Jacqueline Leckie has been researching and writing about Indians in Aotearoa New Zealand for many decades, and she has a deep knowledge about their history. Her current book Invisible published by Massey University Press, presents a rather disturbing, but important history of discrimination and racism, which has been persistent since Indians arrived on British sailing vessels in the 18th century right to contemporary times. As Leckie notes in the first chapter, the book “is not offered as a solution to persistent racism and discrimination” but it lays bare dark and unsettling aspects of New Zealand’s history and leaves readers to sit with the discomfort of that legacy. Themes such as discriminatory immigration policy, discrimination at work, casual and informal racism are explored across seven chapters.
The first chapter is on the Indian diaspora and exclusion, and it highlights narratives of invisible existence and insidious experiences of exclusion. In chapter two, the various immigration acts and their amendments are explored, as are fears over the influx of Asians. Chapter three provides information on the White New Zealand League and exclusions of Indians, who were often viewed as a threat to white civilisation. Chapter four focuses on various aspects of organisational discrimination. For example, Indian fruit and vegetable sellers faced numerous and continual attempts by councils and retailers’ associations to stop them in their trade, and coloured aliens were also excluded from union membership. War and welfare is the title of chapter five, which exposes the contradictory relationships between Indians in New Zealand and the state. Successive governments from the late 1890s ushered in legislation designed to restrict Asian immigration, yet Indians served in the Great War and Jagt Singh, a trooper with the New Zealand Mounted Rifles, was decorated with the British War medal, the Victory Medal and the 1914–15 Star for bravery in the Dardanelles Campaign. Moreover, despite paying taxes it was only in the 1930s that Indians were able to claim social welfare from the state. In chapter six, Leckie highlights covert and casual racism and its persistence with everyday stereotyping and hostility. The final chapter, titled "Contemporary exclusion", indicates that New Zealand seems to have become kinder and more inclusive towards Kiwi-Indians, despite the continuing question of identity as to who is a "real" New Zealander, and phrases such as "go back to your country" still being directed at Indians.
Historians rarely discuss the history of Indian settlement in New Zealand.

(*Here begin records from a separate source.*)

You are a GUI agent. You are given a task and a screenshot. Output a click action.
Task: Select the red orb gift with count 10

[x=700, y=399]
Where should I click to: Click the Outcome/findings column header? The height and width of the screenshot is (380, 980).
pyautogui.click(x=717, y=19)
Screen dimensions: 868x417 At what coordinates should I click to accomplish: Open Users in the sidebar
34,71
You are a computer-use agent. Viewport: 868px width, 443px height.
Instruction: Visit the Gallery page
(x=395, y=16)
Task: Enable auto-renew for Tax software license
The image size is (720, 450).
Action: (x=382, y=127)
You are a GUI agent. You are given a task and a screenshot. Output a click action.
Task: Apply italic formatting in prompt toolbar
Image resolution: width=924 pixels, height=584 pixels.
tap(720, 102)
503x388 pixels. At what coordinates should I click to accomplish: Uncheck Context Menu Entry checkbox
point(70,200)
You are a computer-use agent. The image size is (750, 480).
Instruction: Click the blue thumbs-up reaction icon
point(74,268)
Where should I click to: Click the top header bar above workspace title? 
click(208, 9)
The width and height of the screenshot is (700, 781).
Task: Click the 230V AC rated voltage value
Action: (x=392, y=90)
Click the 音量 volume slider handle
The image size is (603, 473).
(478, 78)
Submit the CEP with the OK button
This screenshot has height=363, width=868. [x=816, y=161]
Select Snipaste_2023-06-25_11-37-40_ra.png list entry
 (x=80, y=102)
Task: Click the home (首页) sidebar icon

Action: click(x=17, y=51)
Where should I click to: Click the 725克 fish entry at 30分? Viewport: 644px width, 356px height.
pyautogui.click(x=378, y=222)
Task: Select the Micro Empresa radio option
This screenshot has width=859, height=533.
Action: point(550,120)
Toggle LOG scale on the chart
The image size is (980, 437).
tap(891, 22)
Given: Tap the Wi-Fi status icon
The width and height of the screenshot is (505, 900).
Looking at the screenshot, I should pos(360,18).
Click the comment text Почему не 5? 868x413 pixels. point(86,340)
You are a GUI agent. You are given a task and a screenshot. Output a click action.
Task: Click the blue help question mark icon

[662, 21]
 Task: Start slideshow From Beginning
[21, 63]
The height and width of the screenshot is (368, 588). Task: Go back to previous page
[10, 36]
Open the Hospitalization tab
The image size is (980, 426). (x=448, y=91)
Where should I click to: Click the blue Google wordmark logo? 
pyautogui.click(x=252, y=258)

Whether this is intentional or not, the author notes that this invisibility “speaks to national histories written either through a white lens or with a bicultural framework of Māori and Pākehā applied; perhaps with Indians hidden in the footnotes or subsumed within the generalized past and contemporary discourse about ‘Asiatics’ or Asians in Aotearoa” (p. 16). This meticulously researched book goes some way to addressing that invisibility, and is ‘designed to be read as both a narrative of exclusionary practices against Kiwi-Indians and as a collection of selected documents of that history” (p. 35). Leckie exposes blemishes in New Zealand’s history of race relations and forces us to ask “Are we one?” Are we “a humane and inclusive nation”?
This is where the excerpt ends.